Le président Alpha Condé a toujours eu un comportement hostile envers la population guinéenne. Comme les seigneurs du Moyen-âge, il considère la population de manière générale comme ses serfs et ses militants comme ses vassaux. Pour preuve, le président a toujours clamé haut et fort que c’est grâce à lui que si une partie de la population arrive à s’exprimer aujourd’hui en Guinée. Pour lui, ces personnes lui doivent tout.

Depuis 2010 que le président Alpha Condé dispose de la destinée de notre pays entre ses mains, il n’arrête pas de nous insulter. Chaque fois que ce dernier est interpellé sur une des multiples promesses qu’il n’a pas tenues, il commence part nous insulter. Nous nous souvenons d’une de ses sorties médiatiques, il y a plus ou moins un an, contre les cadres malinkés; n’oublions pas ses propos contre les différentes centrales syndicales pendant la journée internationale de lutte des travailleurs ; mais aussi ses sorties contre les cadres guinéennes qu’il considère comme malhonnête ; etc.

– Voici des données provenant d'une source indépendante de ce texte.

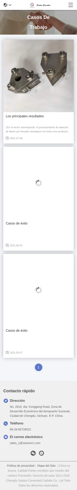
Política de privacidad (20, 465)
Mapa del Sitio (46, 465)
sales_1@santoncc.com (25, 443)
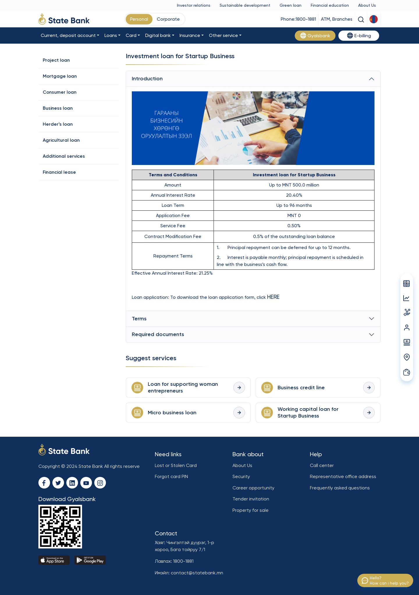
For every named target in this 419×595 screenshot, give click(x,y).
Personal (139, 19)
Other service (223, 35)
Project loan (56, 60)
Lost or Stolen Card (176, 465)
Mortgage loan (60, 76)
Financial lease (59, 172)
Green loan (290, 5)
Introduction (147, 78)
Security (241, 476)
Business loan (58, 108)
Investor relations (193, 5)
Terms (139, 318)
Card (131, 35)
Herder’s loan (58, 124)
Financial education (330, 5)
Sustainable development (245, 5)
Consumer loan (60, 92)
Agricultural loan (61, 140)
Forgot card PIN (171, 476)
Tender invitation (250, 499)
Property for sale (250, 510)
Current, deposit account (68, 35)
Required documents (158, 334)
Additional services (64, 156)
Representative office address (343, 476)
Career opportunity (253, 488)
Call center (322, 465)
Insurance (190, 35)
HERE (273, 297)
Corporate (168, 19)
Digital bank (158, 35)
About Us (367, 5)
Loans (110, 35)
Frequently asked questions (340, 488)
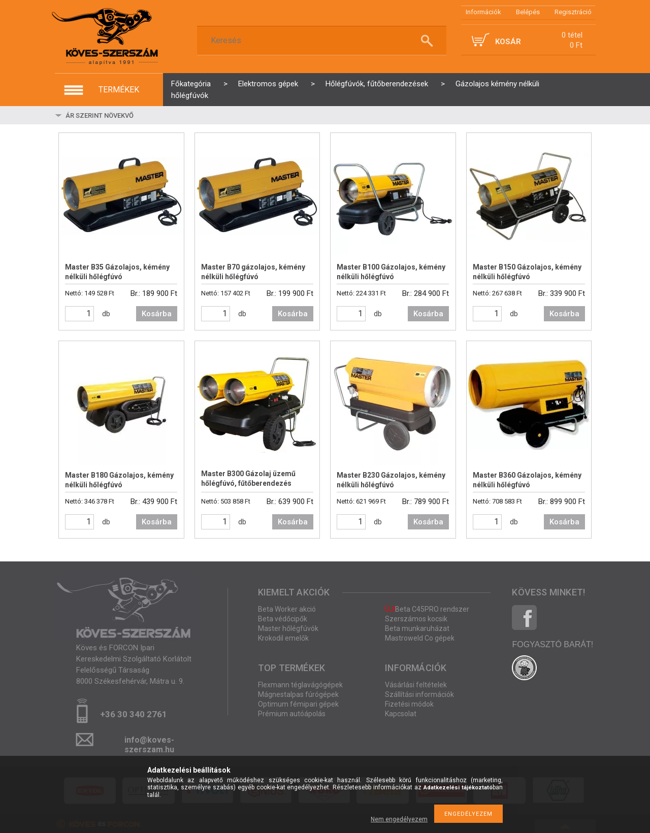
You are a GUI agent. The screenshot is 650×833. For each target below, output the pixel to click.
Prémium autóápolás (292, 714)
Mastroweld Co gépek (419, 638)
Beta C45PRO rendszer (427, 609)
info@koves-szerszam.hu (149, 743)
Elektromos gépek (268, 83)
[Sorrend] (124, 115)
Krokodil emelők (283, 638)
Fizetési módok (409, 704)
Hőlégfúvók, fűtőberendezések (377, 83)
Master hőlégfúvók (288, 628)
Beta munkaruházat (417, 628)
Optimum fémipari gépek (298, 704)
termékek (119, 89)
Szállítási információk (419, 694)
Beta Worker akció (287, 609)
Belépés (528, 12)
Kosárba (157, 313)
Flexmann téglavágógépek (300, 685)
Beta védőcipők (282, 619)
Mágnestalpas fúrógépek (298, 694)
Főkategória (191, 83)
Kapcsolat (400, 714)
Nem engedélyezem (399, 819)
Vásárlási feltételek (416, 685)
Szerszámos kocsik (416, 619)
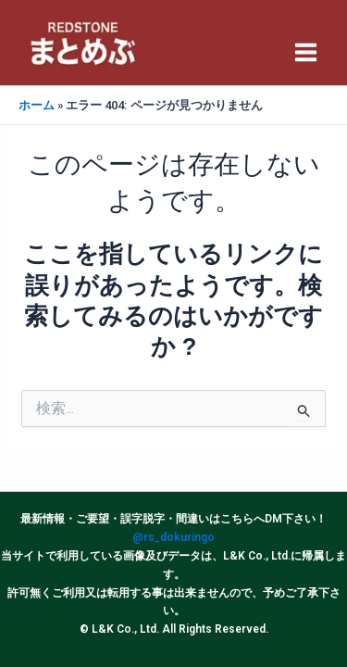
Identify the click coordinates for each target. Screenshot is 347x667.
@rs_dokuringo (173, 537)
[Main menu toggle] (306, 52)
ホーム (37, 105)
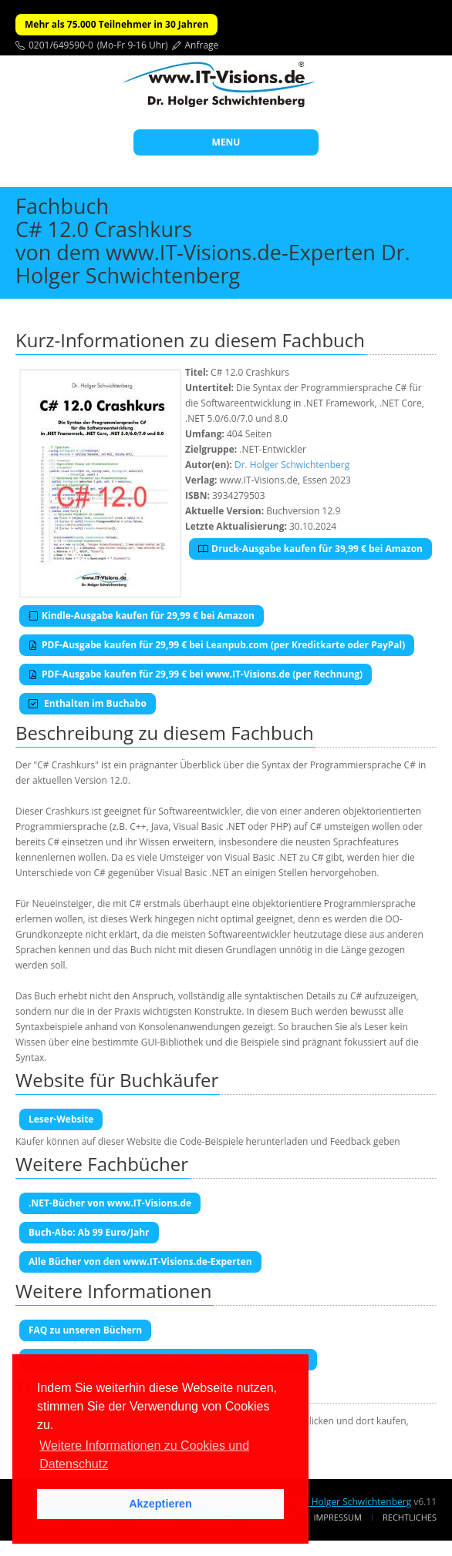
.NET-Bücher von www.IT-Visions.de (110, 1203)
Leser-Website (61, 1119)
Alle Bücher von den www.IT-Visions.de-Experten (140, 1261)
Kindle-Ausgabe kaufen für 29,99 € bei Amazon (142, 615)
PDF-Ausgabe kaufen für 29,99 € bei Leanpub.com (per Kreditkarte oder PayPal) (217, 644)
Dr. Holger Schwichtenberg (291, 464)
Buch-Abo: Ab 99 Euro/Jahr (89, 1232)
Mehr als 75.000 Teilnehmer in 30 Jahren (116, 24)
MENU (226, 142)
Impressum (337, 1517)
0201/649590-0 (61, 45)
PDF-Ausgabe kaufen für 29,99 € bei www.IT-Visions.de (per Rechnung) (196, 674)
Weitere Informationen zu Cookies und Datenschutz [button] (144, 1455)
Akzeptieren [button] (160, 1503)
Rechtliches (410, 1517)
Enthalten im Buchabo (88, 703)
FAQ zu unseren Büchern (85, 1330)
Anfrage (202, 45)
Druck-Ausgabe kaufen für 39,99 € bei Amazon (310, 548)
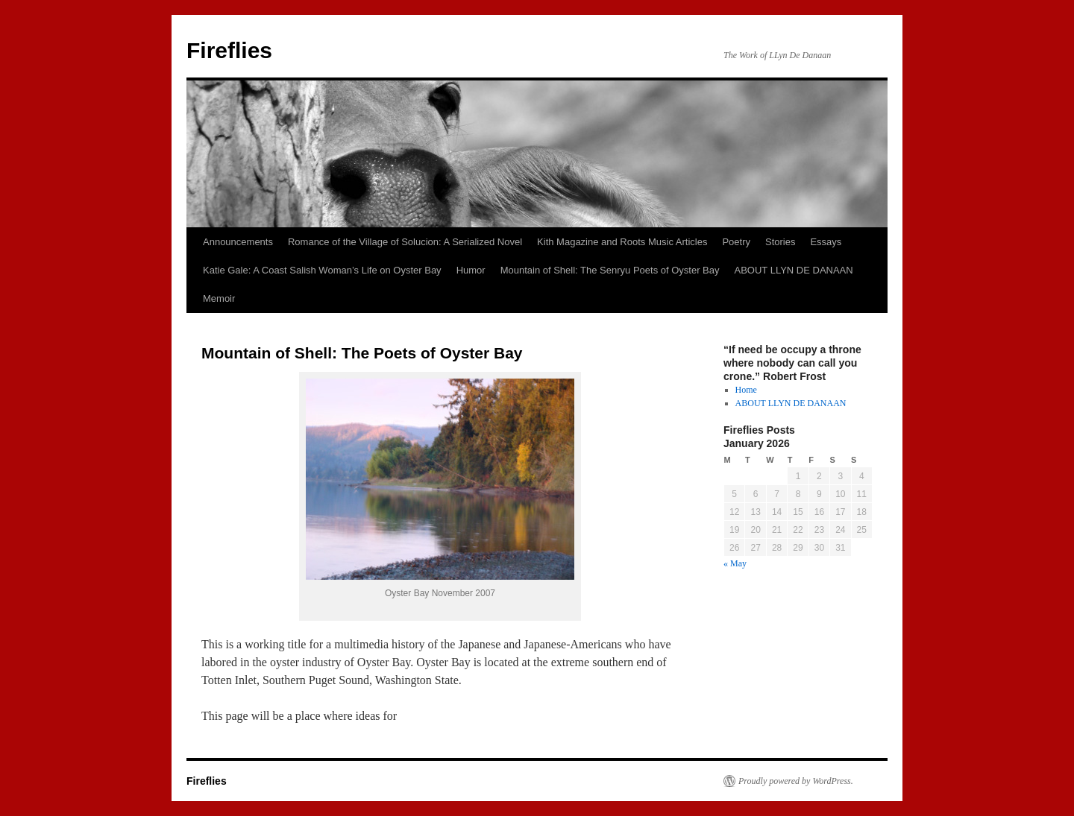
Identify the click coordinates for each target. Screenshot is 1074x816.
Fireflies (229, 50)
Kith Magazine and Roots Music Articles (622, 241)
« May (735, 563)
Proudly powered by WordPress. (795, 781)
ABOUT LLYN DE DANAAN (794, 270)
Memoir (219, 298)
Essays (825, 241)
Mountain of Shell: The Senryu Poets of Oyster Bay (610, 270)
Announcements (238, 241)
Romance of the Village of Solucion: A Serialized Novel (405, 241)
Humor (471, 270)
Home (746, 390)
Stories (780, 241)
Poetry (736, 241)
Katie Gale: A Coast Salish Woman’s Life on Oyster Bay (322, 270)
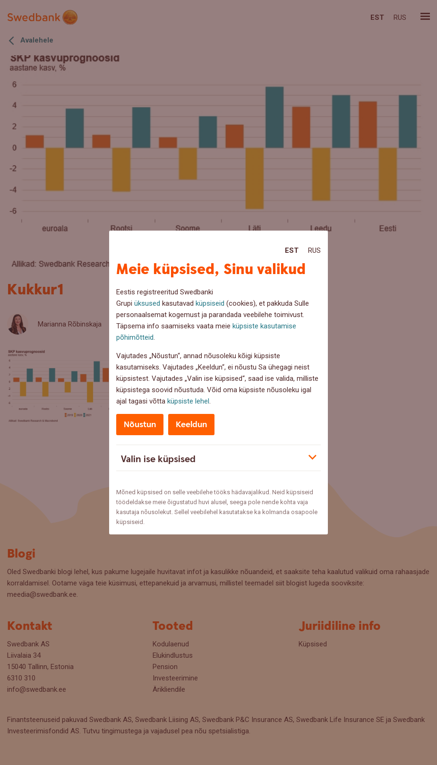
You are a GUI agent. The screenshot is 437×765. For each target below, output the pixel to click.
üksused (147, 303)
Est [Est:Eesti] (292, 250)
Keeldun (191, 424)
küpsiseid (210, 303)
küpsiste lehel (188, 401)
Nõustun (140, 424)
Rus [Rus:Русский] (314, 250)
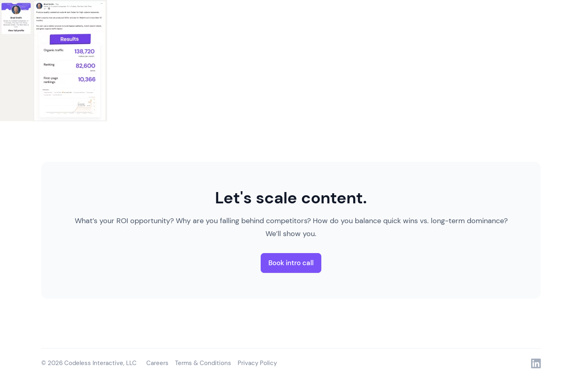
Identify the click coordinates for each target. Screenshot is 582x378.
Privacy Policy (257, 363)
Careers (157, 363)
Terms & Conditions (203, 363)
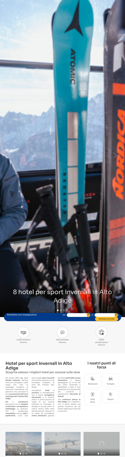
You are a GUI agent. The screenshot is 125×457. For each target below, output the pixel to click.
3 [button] (64, 310)
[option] (24, 444)
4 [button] (67, 310)
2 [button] (61, 310)
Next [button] (115, 155)
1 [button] (58, 310)
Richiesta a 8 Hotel (106, 319)
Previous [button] (10, 155)
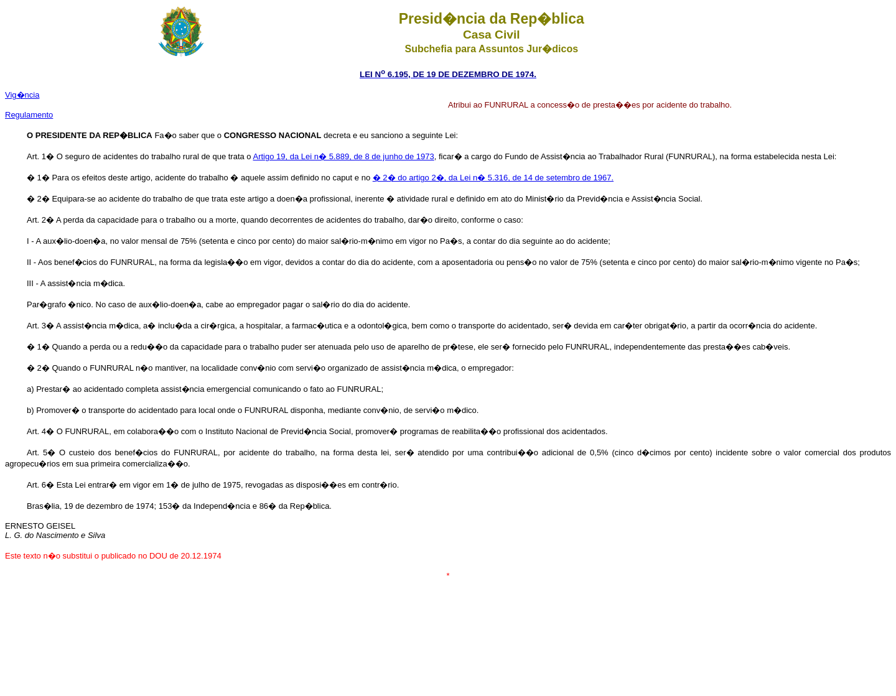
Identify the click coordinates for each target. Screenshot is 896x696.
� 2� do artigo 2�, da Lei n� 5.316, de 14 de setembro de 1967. (493, 177)
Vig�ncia (22, 95)
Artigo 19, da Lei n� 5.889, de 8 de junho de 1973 (343, 156)
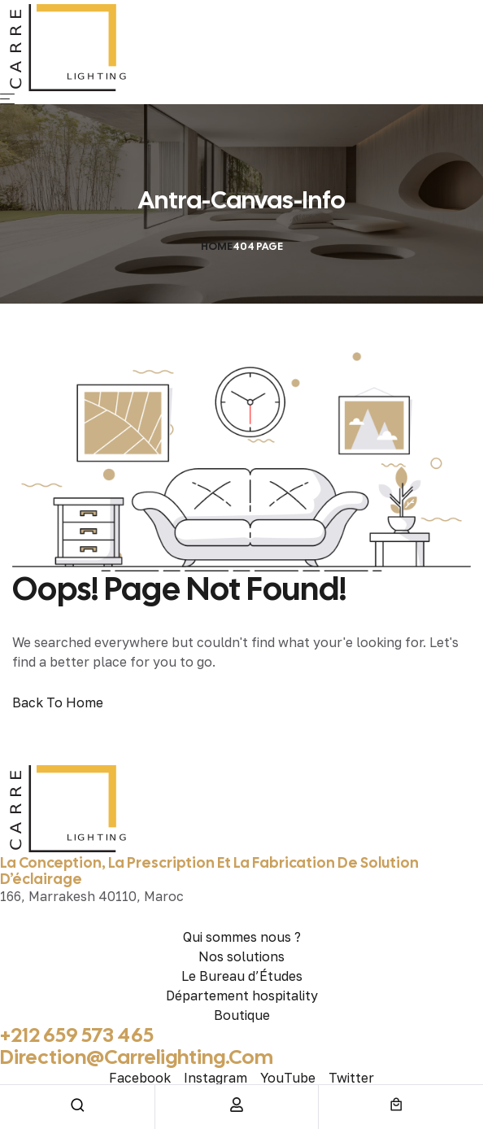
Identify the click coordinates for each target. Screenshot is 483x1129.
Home (217, 246)
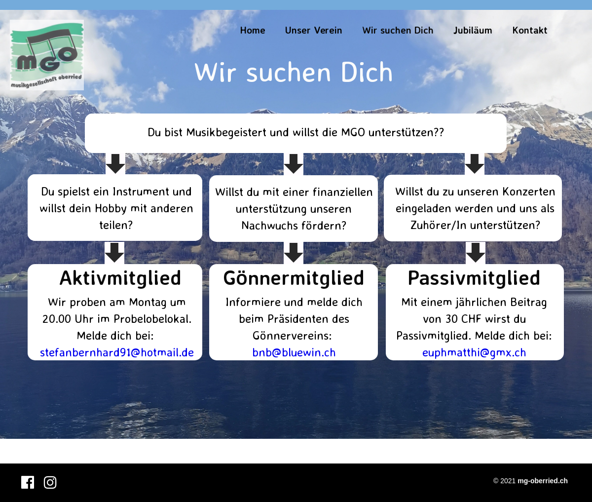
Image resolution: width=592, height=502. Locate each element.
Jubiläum (472, 30)
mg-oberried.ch (543, 481)
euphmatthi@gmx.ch (474, 352)
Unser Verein (313, 30)
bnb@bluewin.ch (294, 352)
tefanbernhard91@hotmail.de (119, 352)
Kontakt (530, 30)
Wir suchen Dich (398, 30)
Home (252, 30)
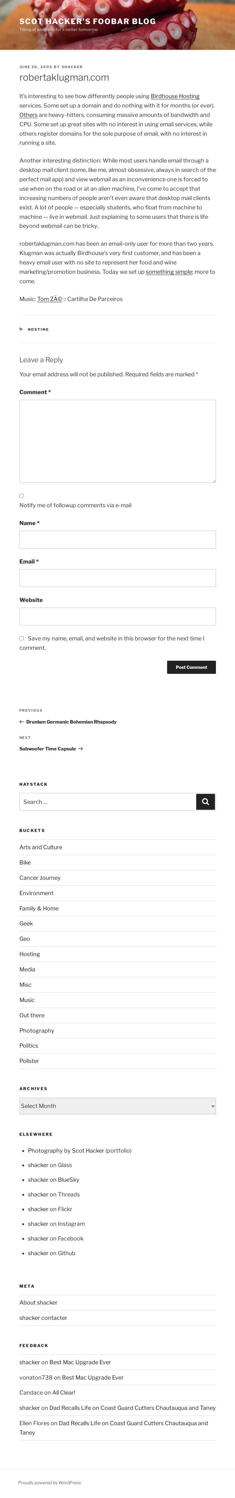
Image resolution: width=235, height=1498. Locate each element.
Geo (24, 938)
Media (27, 969)
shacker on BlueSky (53, 1179)
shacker (72, 67)
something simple (169, 271)
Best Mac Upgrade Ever (80, 1362)
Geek (26, 923)
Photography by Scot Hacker (66, 1150)
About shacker (38, 1302)
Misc (25, 984)
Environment (36, 893)
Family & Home (39, 908)
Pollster (29, 1061)
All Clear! (63, 1392)
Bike (25, 862)
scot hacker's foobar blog (87, 21)
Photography (36, 1030)
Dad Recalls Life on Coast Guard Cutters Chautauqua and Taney (132, 1408)
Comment (35, 392)
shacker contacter (43, 1318)
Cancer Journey (40, 877)
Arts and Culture (40, 847)
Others (28, 115)
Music (27, 1000)
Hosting (38, 329)
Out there (31, 1015)
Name (29, 523)
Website (31, 600)
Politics (28, 1045)
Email (29, 561)
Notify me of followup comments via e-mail (75, 505)
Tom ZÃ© (49, 299)
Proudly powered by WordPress (49, 1482)
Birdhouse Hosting (175, 96)
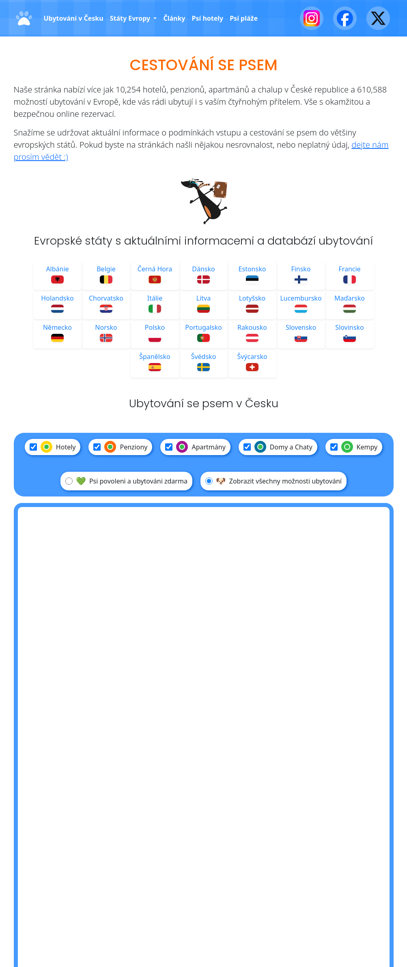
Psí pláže (244, 18)
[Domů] (24, 18)
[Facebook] (345, 18)
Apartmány (195, 447)
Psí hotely (207, 18)
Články (174, 18)
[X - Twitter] (378, 18)
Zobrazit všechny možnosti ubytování (273, 481)
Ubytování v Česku (73, 18)
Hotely (53, 447)
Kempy (354, 447)
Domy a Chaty (277, 447)
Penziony (120, 447)
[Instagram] (312, 18)
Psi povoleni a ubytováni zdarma (126, 481)
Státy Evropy (131, 18)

La question que je me pose est de savoir jusqu’à quel point notre cher président compte-t-il nous mépriser ?

Revenons sur le sujet qui prévaut dans notre pays, il semble important de rappeler à notre président qu’une promesse tenue devant témoin équivaut à un contrat entre la personne qui a promis et celui à qui il a été promis : en l’occurrence, les tablettes promises aux étudiant-e-s par le président de la République lors des élections présidentielle de 2015. Il serait important de rappeler également que personne n’a obligé le président à faire cette promesse. La force d’un-echef-fe se mesure par le respect et la valeur de sa propre parole : les propos d’un-eprésident-e engagent tout un pays. C’est pourquoi, dans les sociétés modernes, on vérifie toutes les facultés des différent-e-s candidat-e-s à la magistrature suprême de leur pays. L’objectif est d’éviter à ces différents pays d’être engagé par les erreurs provoquées par leur président.

Le président reproche aux étudiant-e-s de s’être mal comporté devant des étranger-ère-s.

Monsieur le Président, je voudrais souligner que votre réaction a été bien pire, c’est elle qui a couvert de honte notre pays. Vous avez insulté le peuple de Guinée devant ces mêmes étranger-ère-s. Vous avez qualifié nos frères et sœurs de mal éduqué-e-s. Vous avez d’abord insulté nos parents, et vous avez insulté ensuite l’ensemble de la communauté et des enseignant-e-s. Parce que la responsabilité de l’éducation d’un enfant revient d’abord aux parents, ensuite son professeur et, enfin, à la communauté dont il fait partie ainsi qu’à ses représentants. Notez que dans ce cas, vous vous êtes probablement insulté vous-même par la même occasion.

Il est temps de confronter le président Alpha Condé sur son mépris vis-à-vis de la population guinéenne. Il est temps pour lui de se rendre compte que nous ne vivons plus sous un régime monarchique absolu ou de droit divin, il n’est le monarque de personne, nous ne sommes pas ses sujets.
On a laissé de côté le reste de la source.